Tuesday, July 12, 2016

CD Odyssey Disc 887: Bonnie Prince Billy

This next album was delayed because it was one of those records that had to seep slowly into my bones over repeat listens. Like a well-marinated steak, it was worth the wait.

Disc 887 is….Greatest Palace Music
Artist: Bonnie Prince Billy

Year of Release: 2004 but featuring songs originally recorded 1993-1997

What’s up with the Cover? And then the Crayon Giant barfed on the mountain, and there were many deaths. I’m not saying I hate this cover, but the best part is the font.

How I Came To Know It: A few years back my friend Josh introduced me to the song “West Palm Beach” while teaching me guitar. I never got very good at playing that song, but I liked it, and I also knew about the Johnny Cash cover of Bonnie Prince Billy’s “I See A Darkness” so I sought out more of his stuff.

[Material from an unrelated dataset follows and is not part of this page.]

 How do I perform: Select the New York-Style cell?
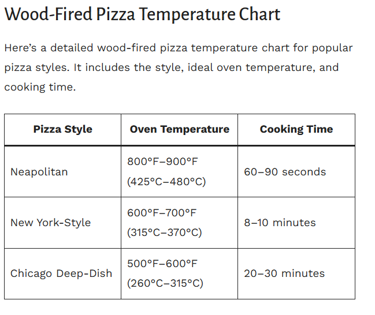pyautogui.click(x=50, y=223)
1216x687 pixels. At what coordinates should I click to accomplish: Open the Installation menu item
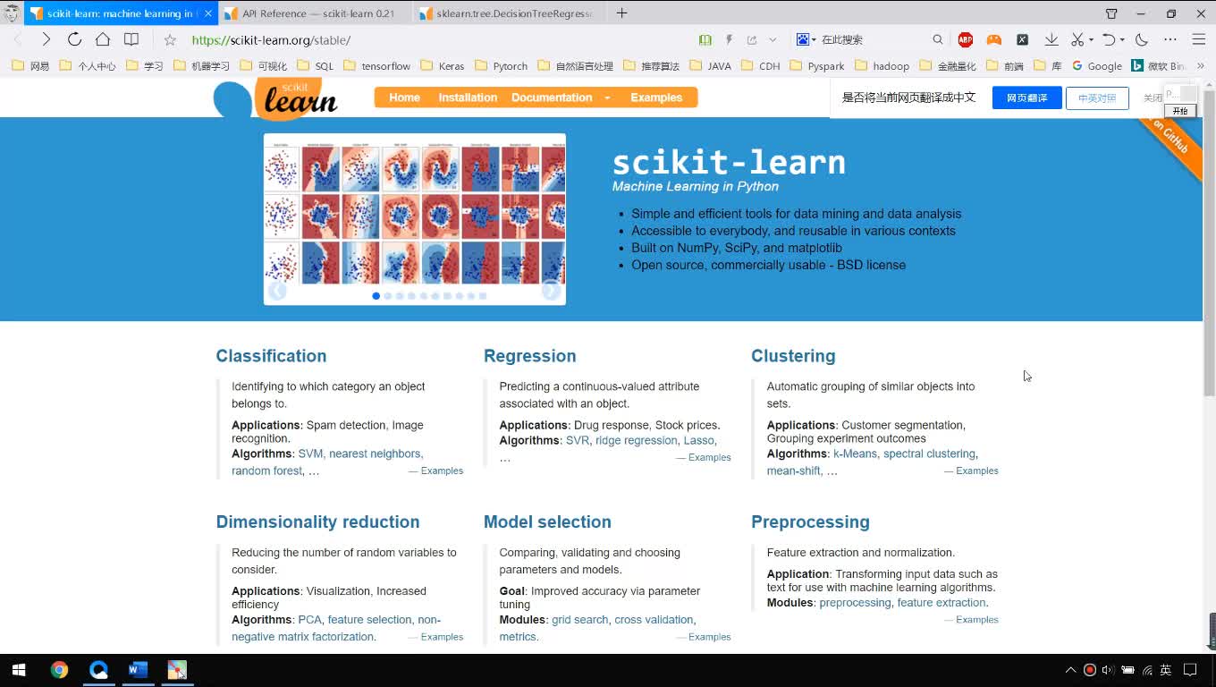[468, 98]
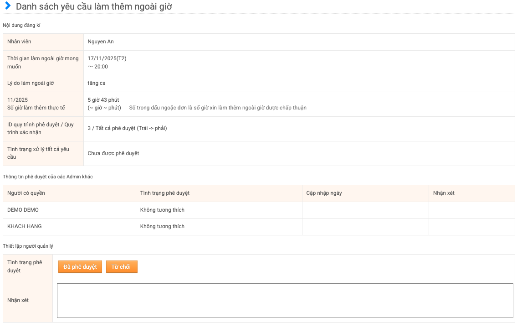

How It Stacks Up:  I have five Bonnie Prince Billy albums including this one. I’m not sure I should stack this one up, though. On the one hand it is all music from earlier albums in his career, and so represents a “best of” (which don’t get ranked). On the other hand, the recordings are quite different from the original, and so you could argue it is an original record. However, Gordon Lightfoot re-recorded songs for his two “Gord’s Gold” albums and I didn’t rank them, so I’m going to stick with that decision. No stacking for a compilation album, even if you reimagine the songs.

Ratings: “Best Of” albums don’t get a rating, but I did like this record a lot.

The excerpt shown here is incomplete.